The third part of the Lord’s Prayer — concerning the faithful — begins from verse 20. The Lord prays for them: “That they all may be one, as Thou, Father, are in Me, and I in Thee; that they also may be one in Us, that the world may believe that Thou hast sent Me” — the union of the faithful in Christ must be similar to the unity of God the Father with God the Son. This means, of course, a moral union [нравственное единение]. Such a union of all Christians in faith and love would assist to bring the whole world to belief in Christ as the Messiah. We can see this in the first centuries of Christianity when – apart from those who were completely spiritually blind and hard-hearted – the elevated beauty of Christ’s teaching captured both Jews and pagans, who became Christians themselves. The Lord further defines this union of all the faithful as unity in the glory of God and Christ. In the following verses (22-24), the Lord, as it were, contemplates His Church in heavenly glory and in the union with God in the Messianic Kingdom, saying that this glory will bring even the world hostile to Christ, against its will, to the acknowledgment that the Lord Jesus is the true Messiah. The words: "Father, I desire that they also whom Thou has given Me may be with Me where I am" are akin to the last will of the Dying One, which should undoubtedly be carried out, especially since the will of the Son of God is inseparable from the will of God the Father: here giving His life for the world’s salvation, the Son of God is appealing to God the Father, asking for all the faithful those Heavenly mansions about which He spoke to His Apostles at the beginning of His farewell discourse (John 14:2).

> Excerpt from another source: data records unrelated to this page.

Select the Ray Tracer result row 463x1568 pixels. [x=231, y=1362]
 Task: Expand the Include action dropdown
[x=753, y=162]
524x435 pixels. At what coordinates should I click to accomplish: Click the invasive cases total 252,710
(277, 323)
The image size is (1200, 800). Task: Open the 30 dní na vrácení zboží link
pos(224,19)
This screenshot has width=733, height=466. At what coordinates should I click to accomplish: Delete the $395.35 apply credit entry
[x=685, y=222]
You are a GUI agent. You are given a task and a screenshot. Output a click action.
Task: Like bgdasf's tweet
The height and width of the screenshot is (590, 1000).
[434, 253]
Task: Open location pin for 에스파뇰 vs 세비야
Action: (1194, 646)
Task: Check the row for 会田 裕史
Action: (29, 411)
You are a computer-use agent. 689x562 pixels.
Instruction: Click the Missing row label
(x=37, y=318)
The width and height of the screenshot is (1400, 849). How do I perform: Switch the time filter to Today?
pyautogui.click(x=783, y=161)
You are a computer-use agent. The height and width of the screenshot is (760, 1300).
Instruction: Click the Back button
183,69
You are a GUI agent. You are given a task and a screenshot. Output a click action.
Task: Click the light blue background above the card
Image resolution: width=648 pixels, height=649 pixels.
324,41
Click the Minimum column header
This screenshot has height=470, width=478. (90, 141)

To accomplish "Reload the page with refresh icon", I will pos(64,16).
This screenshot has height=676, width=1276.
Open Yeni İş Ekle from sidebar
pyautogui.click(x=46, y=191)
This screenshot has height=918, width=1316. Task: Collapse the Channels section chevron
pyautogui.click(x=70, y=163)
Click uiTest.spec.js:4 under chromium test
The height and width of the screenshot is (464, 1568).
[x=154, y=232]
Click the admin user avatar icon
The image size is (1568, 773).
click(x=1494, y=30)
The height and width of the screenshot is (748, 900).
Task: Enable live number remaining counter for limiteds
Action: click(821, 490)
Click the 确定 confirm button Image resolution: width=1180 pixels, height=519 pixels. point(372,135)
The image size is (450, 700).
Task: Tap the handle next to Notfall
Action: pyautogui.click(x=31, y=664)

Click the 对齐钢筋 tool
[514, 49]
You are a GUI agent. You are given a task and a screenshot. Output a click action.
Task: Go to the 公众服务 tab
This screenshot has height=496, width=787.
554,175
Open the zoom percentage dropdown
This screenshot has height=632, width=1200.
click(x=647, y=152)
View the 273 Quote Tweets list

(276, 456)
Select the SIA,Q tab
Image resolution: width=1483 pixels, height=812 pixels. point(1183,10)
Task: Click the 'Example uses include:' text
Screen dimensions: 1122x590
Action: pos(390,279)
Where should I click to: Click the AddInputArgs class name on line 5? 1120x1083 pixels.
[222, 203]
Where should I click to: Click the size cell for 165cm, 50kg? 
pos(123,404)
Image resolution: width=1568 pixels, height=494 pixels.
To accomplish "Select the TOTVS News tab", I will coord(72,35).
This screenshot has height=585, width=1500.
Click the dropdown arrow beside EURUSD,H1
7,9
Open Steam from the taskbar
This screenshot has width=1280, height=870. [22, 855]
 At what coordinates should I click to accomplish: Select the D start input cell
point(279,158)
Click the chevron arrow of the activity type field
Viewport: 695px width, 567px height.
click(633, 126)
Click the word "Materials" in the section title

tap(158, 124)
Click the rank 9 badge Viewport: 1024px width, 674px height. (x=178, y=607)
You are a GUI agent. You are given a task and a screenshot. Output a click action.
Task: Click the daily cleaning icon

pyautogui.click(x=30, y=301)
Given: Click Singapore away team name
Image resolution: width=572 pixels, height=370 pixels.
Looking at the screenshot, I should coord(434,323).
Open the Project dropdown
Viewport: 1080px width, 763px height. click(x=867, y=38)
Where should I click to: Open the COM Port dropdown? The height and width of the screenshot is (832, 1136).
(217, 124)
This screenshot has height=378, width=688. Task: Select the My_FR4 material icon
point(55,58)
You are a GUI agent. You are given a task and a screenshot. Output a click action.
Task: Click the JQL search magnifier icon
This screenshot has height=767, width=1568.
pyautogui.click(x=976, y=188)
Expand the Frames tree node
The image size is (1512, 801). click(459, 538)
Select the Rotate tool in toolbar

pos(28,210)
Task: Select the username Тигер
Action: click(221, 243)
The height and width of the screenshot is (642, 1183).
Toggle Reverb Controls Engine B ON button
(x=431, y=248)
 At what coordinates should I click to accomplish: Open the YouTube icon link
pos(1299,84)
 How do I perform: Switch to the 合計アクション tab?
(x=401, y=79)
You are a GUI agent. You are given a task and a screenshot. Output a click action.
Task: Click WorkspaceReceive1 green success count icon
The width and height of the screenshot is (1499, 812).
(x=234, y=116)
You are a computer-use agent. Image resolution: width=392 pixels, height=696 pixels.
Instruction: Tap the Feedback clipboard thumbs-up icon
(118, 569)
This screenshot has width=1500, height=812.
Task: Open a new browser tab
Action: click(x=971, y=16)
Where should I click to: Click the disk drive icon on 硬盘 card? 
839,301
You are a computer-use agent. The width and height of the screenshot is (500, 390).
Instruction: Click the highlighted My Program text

Verses 25 and 26 represent the conclusion of the High Priestly Prayer, where the Lord addresses God the Father as the All-righteous Rewarder. The Lord points out the superiority of the faithful over the rest of the world, in that they "have known God" and consequently are capable of receiving the gifts of Divine love. The Lord asks that God the Father make them known to the world by His generosity and make them communicants of the love that He has for His Son: "That the love with which Thou hast loved Me may be in them." For this, the Lord Jesus Himself promises to "be in them," so that the love of the Father that continuously dwells in the Son might extend, from the Son and for the sake of the Son, onto those in whom the Son abides. Thus this all-uniting and all-enveloping love will be all-perfecting in the eternal glory of the Kingdom of the Father, and of the Son, and of the Holy Spirit.